◆ Metin bölümü ◆
+ + + +
Kaynaklara göre , Krakoryan’ın Titanik için bileti yoktu ve gemiye binmek için Marsilya’da bir seyahat acentasına rüşvet vermişti. Titanik buz dağına çarptığı zaman Krakoryan güverteye doğru ilerleyerek Filikalara ulaşmayı başardı.Uzun bir zıplamayla botta ulaştı. Bu zıplamayla hayatta kaldı.

Botta 28 yolcu ve 2 denizci bulunuyordu. New York’a ayak bastıktan sonra eşli Catherina’dan ayrılıp , Persa Vartaniyan ile evlendi. Ontario 1924 Bu evliliğinde dört çocuk sahibi oldu. Krekoryan geri kalan hayatı boyunca Genaral Motors otomobil şirketinde montaj bölümünde çalıştı.1978 de 92 yaşında hayata veda etti.Bay Krekorian kendi hikayesini şöyle anlatmıştı.
+ + + +
◆ Verilen malzeme ◆

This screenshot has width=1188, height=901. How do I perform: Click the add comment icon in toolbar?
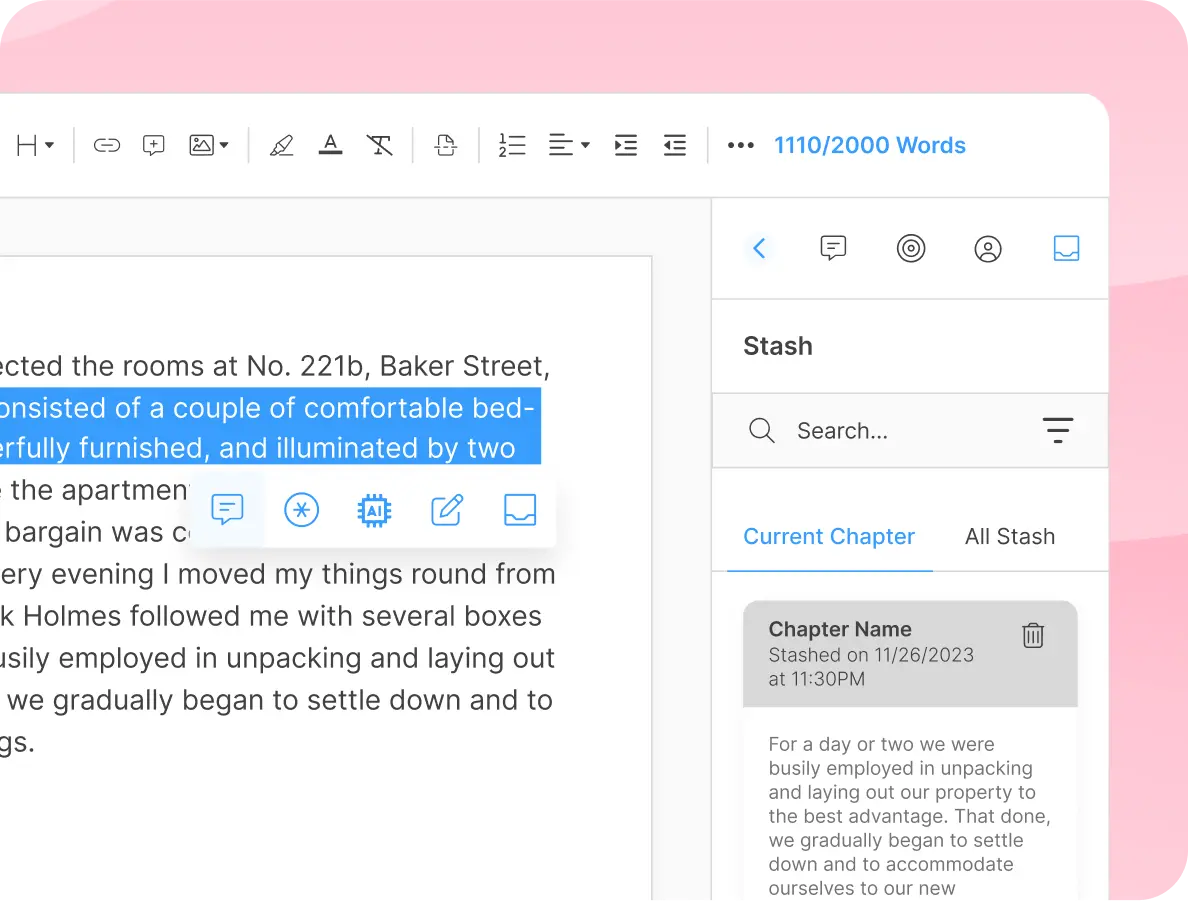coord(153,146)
+ + + +
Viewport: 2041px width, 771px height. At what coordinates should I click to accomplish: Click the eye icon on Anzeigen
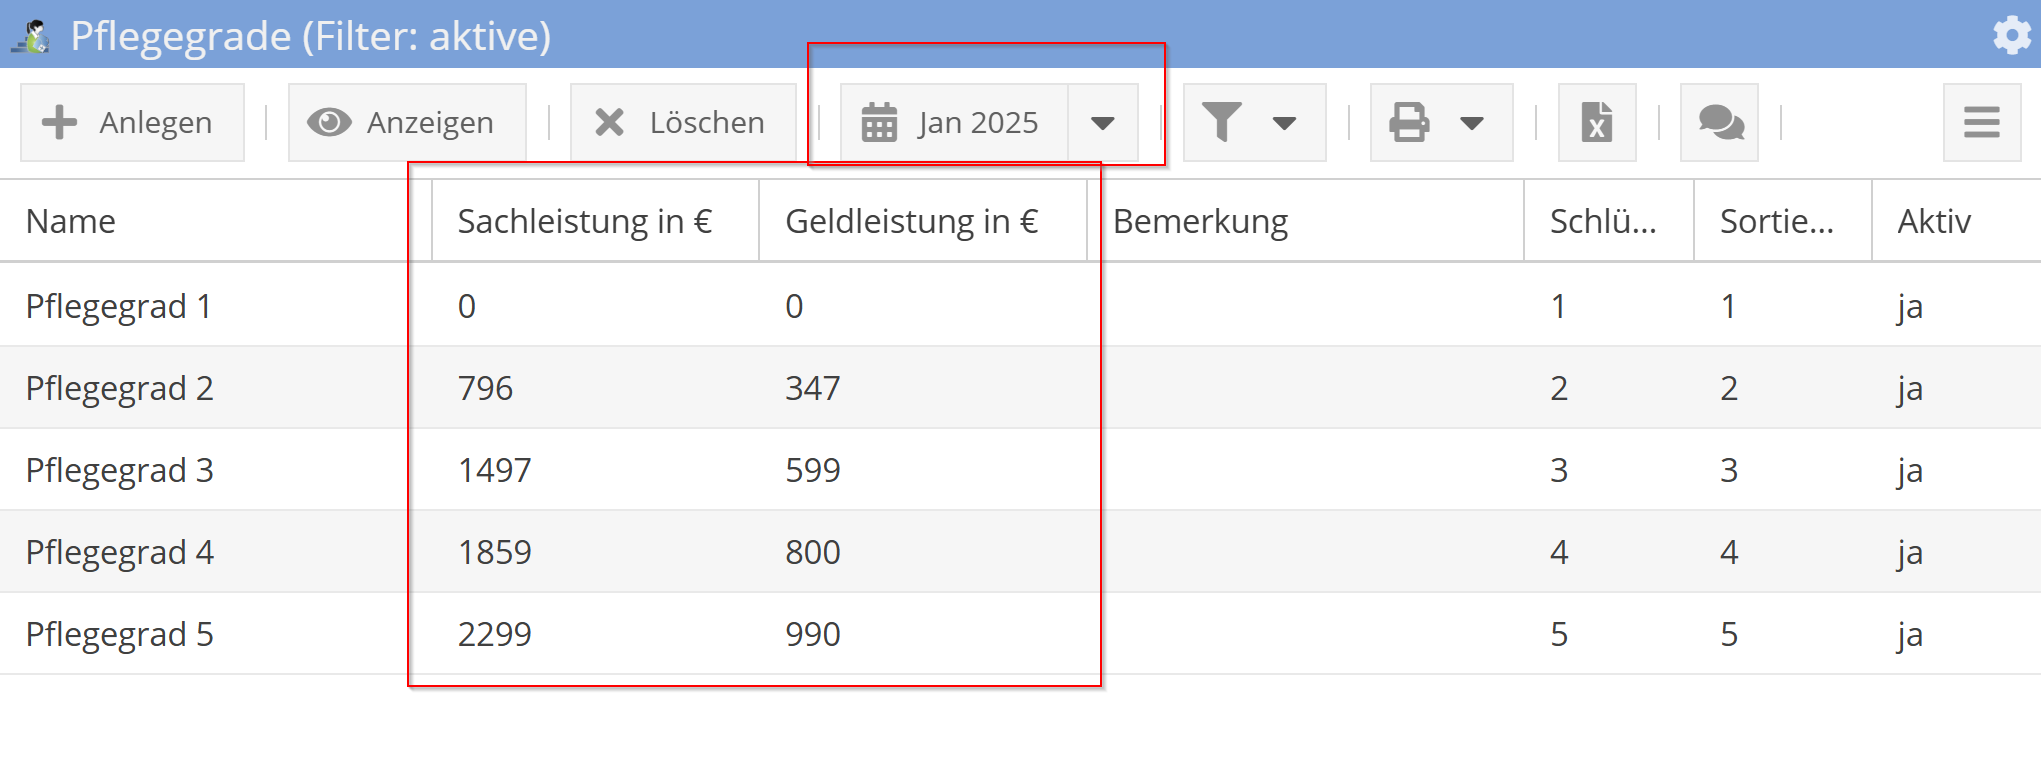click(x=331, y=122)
+ + + +
◆ Görev metni ◆
Lütfen aşağıdaki üç ifadenin Titanik metniyle uyuşup uyuşmadığını evet ya da hayır ile belirtin. Her cevabın yanına, kararı belirleyen sözcükleri metinden aynen alıntılayın.
1. Krakoryan’ın Titanik için bileti vardı.
2. Botta 28 yolcu ve 2 denizci bulunuyordu.
3. Krekoryan 1978’de 92 yaşında hayata veda etti.

◆ Alıştırma cevabı ◆
1. Hayır: "Krakoryan’ın Titanik için bileti yoktu"
2. Evet: "Botta 28 yolcu ve 2 denizci bulunuyordu."
3. Evet: "1978 de 92 yaşında hayata veda etti."